__Given instruction__:
Pull out each line of the data below that contains the word "this", treating uppercase and lowercase letters as distinct.

__Rows__:
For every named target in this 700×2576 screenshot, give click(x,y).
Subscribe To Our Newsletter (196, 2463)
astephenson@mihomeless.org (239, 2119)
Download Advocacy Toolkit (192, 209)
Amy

__Exercise response__:
For every named target in this 700×2576 screenshot, give click(x,y).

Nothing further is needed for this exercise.